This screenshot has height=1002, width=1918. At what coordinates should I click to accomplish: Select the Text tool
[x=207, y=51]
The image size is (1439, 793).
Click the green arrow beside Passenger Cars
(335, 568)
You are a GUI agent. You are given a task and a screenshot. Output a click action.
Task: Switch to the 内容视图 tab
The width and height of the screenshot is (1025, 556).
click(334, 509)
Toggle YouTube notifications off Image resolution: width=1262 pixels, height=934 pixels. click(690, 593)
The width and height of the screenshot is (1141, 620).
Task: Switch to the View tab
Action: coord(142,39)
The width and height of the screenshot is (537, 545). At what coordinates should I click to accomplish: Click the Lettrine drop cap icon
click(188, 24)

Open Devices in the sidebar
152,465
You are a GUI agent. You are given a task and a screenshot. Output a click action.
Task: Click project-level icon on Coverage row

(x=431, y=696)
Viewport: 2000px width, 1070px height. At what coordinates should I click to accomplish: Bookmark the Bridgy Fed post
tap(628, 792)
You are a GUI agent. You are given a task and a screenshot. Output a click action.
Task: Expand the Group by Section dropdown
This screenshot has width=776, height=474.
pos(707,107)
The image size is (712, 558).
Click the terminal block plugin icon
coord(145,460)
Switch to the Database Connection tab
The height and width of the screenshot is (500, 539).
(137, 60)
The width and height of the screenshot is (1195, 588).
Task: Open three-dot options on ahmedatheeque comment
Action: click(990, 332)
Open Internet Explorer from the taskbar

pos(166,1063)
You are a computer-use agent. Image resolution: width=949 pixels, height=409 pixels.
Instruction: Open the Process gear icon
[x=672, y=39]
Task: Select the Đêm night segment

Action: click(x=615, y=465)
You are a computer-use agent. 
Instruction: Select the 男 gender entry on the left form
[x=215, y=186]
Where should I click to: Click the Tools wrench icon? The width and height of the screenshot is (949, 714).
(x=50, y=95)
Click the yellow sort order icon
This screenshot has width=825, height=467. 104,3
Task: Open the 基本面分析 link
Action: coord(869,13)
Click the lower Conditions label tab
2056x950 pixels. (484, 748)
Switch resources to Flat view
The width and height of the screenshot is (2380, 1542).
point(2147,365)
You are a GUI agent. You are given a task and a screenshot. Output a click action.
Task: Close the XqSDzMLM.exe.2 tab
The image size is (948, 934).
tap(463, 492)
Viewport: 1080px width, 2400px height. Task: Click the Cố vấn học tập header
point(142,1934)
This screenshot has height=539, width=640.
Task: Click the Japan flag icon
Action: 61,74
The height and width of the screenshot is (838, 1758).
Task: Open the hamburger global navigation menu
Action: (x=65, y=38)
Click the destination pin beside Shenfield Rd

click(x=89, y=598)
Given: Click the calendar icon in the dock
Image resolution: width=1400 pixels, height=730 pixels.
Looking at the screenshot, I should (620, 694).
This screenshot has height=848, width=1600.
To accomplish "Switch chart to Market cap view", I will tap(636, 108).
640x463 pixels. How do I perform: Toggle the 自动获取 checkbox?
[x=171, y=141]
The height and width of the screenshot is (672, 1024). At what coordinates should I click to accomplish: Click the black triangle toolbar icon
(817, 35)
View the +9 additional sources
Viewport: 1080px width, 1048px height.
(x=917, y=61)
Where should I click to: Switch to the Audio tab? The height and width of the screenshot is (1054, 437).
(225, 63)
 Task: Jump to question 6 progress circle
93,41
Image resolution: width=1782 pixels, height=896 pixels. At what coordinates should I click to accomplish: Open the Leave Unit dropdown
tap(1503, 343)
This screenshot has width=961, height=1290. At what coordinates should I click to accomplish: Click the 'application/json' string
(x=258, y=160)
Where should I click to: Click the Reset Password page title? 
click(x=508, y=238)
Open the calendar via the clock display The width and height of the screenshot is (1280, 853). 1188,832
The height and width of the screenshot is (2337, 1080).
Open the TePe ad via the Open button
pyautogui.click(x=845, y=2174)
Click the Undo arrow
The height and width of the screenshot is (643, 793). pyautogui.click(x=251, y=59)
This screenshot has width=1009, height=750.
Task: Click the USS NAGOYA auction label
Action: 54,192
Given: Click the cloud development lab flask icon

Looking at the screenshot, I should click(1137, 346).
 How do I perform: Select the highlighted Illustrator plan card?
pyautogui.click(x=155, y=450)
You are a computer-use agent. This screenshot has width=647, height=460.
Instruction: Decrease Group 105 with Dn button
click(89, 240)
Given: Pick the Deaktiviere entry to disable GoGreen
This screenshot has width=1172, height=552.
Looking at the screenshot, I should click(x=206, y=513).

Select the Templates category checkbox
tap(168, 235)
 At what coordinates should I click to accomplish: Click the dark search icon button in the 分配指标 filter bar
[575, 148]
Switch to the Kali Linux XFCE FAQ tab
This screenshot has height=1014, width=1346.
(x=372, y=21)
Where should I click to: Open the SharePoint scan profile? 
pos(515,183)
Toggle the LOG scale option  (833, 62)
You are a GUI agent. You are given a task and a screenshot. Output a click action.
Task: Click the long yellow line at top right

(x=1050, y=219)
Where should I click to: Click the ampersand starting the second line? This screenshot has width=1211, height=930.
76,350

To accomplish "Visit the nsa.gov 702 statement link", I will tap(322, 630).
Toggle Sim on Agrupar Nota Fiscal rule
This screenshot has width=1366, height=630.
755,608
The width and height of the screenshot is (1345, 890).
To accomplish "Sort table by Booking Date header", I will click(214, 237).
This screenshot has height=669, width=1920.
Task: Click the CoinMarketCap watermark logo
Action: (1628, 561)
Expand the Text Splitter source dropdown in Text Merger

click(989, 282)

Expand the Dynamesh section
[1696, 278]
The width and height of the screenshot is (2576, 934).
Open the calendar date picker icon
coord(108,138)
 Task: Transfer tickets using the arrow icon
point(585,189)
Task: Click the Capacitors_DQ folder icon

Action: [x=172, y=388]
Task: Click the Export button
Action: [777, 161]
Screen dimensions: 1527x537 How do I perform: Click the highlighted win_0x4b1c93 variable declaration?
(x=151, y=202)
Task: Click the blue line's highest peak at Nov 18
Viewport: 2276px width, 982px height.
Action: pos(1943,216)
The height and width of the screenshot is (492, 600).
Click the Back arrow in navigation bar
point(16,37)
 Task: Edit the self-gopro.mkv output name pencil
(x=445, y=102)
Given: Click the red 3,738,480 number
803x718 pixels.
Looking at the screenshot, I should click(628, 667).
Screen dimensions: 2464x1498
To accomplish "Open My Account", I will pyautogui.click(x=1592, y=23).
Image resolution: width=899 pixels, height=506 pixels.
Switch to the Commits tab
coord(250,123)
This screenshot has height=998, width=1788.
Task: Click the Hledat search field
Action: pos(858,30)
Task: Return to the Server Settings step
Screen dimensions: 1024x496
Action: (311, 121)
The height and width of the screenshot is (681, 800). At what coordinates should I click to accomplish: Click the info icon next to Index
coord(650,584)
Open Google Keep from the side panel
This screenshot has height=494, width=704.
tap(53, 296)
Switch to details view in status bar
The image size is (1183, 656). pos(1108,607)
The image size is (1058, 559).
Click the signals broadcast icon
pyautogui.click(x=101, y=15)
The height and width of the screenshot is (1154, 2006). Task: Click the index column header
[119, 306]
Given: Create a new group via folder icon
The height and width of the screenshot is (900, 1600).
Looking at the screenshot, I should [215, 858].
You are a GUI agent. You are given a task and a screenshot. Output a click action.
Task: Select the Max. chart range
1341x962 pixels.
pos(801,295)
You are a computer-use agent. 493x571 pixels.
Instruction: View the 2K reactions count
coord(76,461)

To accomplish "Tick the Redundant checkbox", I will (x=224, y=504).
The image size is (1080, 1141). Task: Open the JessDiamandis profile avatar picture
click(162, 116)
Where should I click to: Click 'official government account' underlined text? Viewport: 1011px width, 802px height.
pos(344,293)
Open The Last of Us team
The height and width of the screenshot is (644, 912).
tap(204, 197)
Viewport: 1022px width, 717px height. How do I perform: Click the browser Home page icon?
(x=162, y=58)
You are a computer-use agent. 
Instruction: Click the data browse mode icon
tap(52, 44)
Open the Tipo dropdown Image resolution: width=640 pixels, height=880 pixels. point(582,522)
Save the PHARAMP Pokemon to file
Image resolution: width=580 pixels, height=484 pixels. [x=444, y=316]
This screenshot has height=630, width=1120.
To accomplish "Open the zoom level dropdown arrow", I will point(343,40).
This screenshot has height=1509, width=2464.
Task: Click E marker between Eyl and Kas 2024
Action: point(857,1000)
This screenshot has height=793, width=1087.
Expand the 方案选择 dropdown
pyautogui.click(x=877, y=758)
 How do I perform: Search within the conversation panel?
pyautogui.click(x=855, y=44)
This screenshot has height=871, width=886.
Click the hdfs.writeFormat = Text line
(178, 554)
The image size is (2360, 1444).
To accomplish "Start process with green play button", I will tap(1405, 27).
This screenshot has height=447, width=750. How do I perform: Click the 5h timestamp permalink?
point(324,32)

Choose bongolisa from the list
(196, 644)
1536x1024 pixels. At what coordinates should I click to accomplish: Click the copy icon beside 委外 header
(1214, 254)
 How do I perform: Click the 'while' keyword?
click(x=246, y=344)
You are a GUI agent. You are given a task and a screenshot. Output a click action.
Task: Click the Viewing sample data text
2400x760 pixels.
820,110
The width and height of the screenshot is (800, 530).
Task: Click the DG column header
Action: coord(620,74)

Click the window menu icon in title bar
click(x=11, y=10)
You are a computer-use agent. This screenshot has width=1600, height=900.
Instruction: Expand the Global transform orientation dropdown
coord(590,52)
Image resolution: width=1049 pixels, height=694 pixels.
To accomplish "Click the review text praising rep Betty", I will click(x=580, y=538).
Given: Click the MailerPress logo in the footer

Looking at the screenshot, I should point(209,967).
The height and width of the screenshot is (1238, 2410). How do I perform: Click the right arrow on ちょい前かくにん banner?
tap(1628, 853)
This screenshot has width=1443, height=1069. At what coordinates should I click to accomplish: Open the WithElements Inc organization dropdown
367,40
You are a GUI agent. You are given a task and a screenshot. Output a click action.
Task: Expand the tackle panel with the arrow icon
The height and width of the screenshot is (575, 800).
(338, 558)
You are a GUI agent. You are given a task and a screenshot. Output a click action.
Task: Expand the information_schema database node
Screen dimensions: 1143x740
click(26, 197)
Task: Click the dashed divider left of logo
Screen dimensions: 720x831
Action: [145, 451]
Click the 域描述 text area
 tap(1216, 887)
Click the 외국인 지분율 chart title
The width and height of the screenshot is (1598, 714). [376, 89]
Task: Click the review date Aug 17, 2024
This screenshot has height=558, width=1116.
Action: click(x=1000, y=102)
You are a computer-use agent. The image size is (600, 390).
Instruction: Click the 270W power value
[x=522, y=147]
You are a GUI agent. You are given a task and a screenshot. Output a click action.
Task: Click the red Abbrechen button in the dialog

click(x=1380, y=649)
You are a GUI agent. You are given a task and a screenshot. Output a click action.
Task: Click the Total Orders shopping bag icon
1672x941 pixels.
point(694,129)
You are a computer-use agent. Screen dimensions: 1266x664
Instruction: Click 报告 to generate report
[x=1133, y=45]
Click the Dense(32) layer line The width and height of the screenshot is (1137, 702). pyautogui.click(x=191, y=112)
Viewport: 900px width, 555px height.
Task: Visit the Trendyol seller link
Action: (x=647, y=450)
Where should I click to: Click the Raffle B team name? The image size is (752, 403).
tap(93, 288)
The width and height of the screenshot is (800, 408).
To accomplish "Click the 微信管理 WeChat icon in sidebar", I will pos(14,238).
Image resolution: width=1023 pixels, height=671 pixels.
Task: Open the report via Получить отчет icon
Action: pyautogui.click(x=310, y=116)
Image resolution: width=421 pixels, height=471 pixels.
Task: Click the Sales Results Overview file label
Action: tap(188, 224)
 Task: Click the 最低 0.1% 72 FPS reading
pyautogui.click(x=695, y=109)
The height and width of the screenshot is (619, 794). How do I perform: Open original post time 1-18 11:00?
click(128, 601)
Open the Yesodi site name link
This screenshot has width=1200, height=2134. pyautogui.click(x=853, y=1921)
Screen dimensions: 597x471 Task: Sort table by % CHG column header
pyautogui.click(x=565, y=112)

* What you will do *
Copy the rows word for word, starting at the line containing "Where should I click to: Switch" and ending at the line containing "pyautogui.click(x=845, y=2174)".

* Task response *
Where should I click to: Switch to the Audio tab? The height and width of the screenshot is (1054, 437).
(225, 63)
 Task: Jump to question 6 progress circle
93,41
Image resolution: width=1782 pixels, height=896 pixels. At what coordinates should I click to accomplish: Open the Leave Unit dropdown
tap(1503, 343)
This screenshot has width=961, height=1290. At what coordinates should I click to accomplish: Click the 'application/json' string
(x=258, y=160)
Where should I click to: Click the Reset Password page title? 
click(x=508, y=238)
Open the calendar via the clock display The width and height of the screenshot is (1280, 853). 1188,832
The height and width of the screenshot is (2337, 1080).
Open the TePe ad via the Open button
pyautogui.click(x=845, y=2174)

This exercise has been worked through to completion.